- Published on
Next.JS on AWS
- Authors
- Name
- Shokhrukh Toshniyozov
- @shohwebper
If you want to host your application in the AWS, there are some ways to accomplish it. If you are using Next.js 12 or newer version, it is not hard to deploy it, since Amplify hosting supports management of apps with Next.js 12 or later. It does not mean you can not deploy your application on AWS which was developed by older versions, since AWS has a lot of services, you can run your application at least in one service.
For Next.js 12 or new versions you can use this link to deploy your application.
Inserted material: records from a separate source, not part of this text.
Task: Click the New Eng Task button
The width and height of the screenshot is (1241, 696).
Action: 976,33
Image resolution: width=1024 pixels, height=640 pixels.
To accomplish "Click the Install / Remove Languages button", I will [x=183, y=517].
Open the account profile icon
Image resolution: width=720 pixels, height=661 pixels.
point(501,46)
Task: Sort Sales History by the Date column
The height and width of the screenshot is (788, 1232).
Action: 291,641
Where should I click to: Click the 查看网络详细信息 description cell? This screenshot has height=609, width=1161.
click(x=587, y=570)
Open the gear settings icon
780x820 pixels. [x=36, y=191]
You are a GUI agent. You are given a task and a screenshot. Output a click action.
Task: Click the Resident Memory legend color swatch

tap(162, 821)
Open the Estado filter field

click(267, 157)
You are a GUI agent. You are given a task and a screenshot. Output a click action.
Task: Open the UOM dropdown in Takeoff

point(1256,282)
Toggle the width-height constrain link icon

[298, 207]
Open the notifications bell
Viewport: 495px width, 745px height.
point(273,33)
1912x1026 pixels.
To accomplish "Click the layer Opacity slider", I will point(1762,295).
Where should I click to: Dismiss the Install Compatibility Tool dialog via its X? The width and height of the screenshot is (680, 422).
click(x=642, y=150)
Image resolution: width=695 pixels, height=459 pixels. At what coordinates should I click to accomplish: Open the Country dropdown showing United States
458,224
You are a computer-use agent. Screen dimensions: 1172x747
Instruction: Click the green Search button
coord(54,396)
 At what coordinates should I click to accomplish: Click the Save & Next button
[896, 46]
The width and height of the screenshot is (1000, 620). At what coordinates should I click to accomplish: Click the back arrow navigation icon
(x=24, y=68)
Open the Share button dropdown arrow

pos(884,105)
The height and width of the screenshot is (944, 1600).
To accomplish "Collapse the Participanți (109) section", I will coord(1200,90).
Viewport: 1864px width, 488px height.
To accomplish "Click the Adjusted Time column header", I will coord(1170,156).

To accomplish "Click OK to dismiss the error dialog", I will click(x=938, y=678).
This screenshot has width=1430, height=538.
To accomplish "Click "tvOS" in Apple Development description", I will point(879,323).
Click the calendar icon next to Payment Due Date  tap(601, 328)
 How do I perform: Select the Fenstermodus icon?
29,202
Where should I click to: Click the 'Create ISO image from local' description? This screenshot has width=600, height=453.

There are 3 ways to deploy your Next.js application. One of them is using EC2 services, which likes the old traditional way, you rent server from AWS and build all infrastructure by yourself. For it you have to install NGINX, Node JS language support and so on. The second way is to use ECS which is most popular nowadays, there might be some issues related to containerization process, but it highly abstracts application logic and if you use ECS with Fargate it will be more cheaper than the first approach. Fargate helps to automatically scaling up and down our server speed. You pay for what you use, it just charges for how much time you use. In EC2 you have to pay whether you use its full power or not. There is a very helpful tool called AWS Copilot. Before using copilot just make sure you successfully build your app image in docker without problems. The third way is the easiest way but it has some limitations. Since Next.js is derived from React.js it can build the code as static files as React does. It will not work if you are using custom backend services which can be build in Next.js pages/api
folder. It also breaks authorization logic of your application. If you used Next.js optimized Image component, it will not work for static generation, for this one you should use other cloud service to return image with the requested width and height. Benefits of static files is AWS Cloudfront service, which provides fast CDN caching. In AWS some services' cost and latency depends on region, in Cloudfront you do not have to worry about it. Routing is the biggest problem when you deploy it in AWS, since Next.js generates links without file suffixes your S3-bucket can not route your request. However, there is edge functions which helps to write interceptor function to change or proxy your request to desired paths.